I'm currently working on a Keras tutorial for recurrent network training and I'm having trouble understanding the Stateful LSTM concept. To keep things as simple as possible, the sequences have the same length seq_length
. As far as I get it, the input data is of shape (n_samples, seq_length, n_features)
and we then train our LSTM on n_samples/M
batches of size M
as follows:
For each batch:
- Feed in the 2D-tensors
(seq_length, n_features)
and for each input 2D-tensor compute the gradient - Sum these gradients to get the total gradient on the batch
- Backpropagate the gradient and update weights
In the tutorial's example, feeding in the 2D-tensors is feeding in a sequence of size seq_length
of letters encoded as vectors of length n_features
. However, the tutorial says that in the Keras implementation of LSTMs, the hidden state is not reset after a whole sequence (2D-tensor) is fed in, but after a batch of sequences is fed in to use more context.

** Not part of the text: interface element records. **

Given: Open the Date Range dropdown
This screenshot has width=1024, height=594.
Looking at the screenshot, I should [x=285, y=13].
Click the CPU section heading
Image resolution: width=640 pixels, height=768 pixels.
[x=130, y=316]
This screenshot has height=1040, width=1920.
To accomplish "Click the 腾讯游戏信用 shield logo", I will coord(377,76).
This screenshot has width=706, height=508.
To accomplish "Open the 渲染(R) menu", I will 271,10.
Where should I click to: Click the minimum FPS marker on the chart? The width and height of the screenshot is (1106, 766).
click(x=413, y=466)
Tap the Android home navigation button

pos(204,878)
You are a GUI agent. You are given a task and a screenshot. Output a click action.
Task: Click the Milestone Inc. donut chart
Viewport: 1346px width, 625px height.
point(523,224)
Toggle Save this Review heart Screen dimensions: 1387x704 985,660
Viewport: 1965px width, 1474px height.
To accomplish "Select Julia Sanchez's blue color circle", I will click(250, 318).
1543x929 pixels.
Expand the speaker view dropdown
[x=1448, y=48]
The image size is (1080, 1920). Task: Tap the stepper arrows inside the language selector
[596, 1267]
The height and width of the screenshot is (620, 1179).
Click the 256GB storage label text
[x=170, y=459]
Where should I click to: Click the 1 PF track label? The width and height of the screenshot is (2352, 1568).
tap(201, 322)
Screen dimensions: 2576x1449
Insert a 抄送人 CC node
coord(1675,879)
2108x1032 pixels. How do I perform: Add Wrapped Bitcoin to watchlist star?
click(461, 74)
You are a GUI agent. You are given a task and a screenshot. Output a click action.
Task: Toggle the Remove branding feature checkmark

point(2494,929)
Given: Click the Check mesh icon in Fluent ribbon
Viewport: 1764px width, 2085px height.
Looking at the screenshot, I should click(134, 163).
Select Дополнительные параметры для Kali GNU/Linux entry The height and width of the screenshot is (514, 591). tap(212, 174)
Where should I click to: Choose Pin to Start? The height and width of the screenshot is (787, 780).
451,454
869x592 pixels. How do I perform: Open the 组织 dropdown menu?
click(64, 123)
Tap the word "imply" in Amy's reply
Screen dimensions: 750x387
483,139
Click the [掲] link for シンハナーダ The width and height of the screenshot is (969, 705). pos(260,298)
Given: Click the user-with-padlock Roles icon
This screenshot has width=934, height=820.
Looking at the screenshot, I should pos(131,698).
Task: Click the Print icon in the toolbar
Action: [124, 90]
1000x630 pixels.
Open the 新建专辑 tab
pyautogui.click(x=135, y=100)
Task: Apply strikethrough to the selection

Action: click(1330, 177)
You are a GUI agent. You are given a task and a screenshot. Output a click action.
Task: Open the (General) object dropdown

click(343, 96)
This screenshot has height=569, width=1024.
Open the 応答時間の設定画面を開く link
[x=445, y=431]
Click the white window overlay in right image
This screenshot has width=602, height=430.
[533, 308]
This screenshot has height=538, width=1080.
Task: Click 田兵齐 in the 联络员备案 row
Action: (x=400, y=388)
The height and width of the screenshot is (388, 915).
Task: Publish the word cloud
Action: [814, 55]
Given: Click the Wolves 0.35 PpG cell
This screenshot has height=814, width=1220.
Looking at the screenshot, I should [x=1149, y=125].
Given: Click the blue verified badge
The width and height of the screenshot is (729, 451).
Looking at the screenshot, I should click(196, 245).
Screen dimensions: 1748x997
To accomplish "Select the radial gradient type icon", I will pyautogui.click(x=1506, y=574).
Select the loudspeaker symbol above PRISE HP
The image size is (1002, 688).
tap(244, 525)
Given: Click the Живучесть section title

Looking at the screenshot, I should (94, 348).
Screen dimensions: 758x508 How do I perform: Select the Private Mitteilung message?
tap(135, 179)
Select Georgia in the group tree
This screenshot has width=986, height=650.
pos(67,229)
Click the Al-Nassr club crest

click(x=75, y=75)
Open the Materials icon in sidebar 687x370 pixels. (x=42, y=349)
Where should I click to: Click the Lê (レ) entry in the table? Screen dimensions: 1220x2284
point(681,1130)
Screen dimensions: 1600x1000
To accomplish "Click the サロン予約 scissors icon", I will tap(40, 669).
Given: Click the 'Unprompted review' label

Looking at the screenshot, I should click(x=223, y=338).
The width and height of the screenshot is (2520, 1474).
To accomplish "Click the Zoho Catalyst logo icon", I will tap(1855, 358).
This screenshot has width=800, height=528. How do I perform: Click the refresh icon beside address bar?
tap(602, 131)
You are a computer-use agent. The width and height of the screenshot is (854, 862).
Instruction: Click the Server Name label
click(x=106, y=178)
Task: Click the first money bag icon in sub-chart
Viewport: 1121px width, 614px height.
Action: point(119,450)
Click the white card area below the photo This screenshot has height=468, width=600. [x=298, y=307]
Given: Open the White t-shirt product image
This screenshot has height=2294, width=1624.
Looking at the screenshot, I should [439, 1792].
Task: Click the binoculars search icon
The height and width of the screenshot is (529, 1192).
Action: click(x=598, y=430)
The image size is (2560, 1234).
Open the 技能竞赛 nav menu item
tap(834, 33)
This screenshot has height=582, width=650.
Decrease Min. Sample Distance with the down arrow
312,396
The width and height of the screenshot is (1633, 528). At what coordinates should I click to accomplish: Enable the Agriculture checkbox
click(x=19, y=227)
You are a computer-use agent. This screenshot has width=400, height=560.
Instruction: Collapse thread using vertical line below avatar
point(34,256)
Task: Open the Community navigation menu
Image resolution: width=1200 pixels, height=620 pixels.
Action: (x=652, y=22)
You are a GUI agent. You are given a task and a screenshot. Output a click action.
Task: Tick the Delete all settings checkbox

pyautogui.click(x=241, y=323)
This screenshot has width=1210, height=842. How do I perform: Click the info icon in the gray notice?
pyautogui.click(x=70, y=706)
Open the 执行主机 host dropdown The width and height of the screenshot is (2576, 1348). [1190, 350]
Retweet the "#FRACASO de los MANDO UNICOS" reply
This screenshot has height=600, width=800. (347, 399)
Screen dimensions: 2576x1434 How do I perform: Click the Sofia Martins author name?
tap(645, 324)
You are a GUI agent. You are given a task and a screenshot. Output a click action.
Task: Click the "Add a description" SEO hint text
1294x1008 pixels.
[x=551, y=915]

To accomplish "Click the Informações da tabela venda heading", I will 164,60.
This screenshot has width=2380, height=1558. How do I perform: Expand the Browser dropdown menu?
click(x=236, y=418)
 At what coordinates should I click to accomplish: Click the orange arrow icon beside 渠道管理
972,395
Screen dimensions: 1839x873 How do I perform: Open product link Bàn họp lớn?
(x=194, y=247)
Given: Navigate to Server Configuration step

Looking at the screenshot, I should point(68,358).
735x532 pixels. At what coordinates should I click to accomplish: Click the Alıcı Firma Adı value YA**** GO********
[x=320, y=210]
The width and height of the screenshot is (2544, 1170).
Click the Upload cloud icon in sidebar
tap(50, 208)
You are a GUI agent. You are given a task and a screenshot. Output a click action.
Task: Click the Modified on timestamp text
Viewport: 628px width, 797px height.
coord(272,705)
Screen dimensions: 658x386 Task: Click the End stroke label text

Why does keeping the hidden state of the previous sequence and using it as initial hidden state for our current sequence improve the learning and the predictions on our test set, since that "previously learned" initial hidden state won't be available when making predictions ? Moreover, Keras' default behaviour is to shuffle input samples at the beginning of each epoch so the batch context is changed at each epoch. This behaviour seems contradictory to keeping the hidden state through a batch since batch context is random.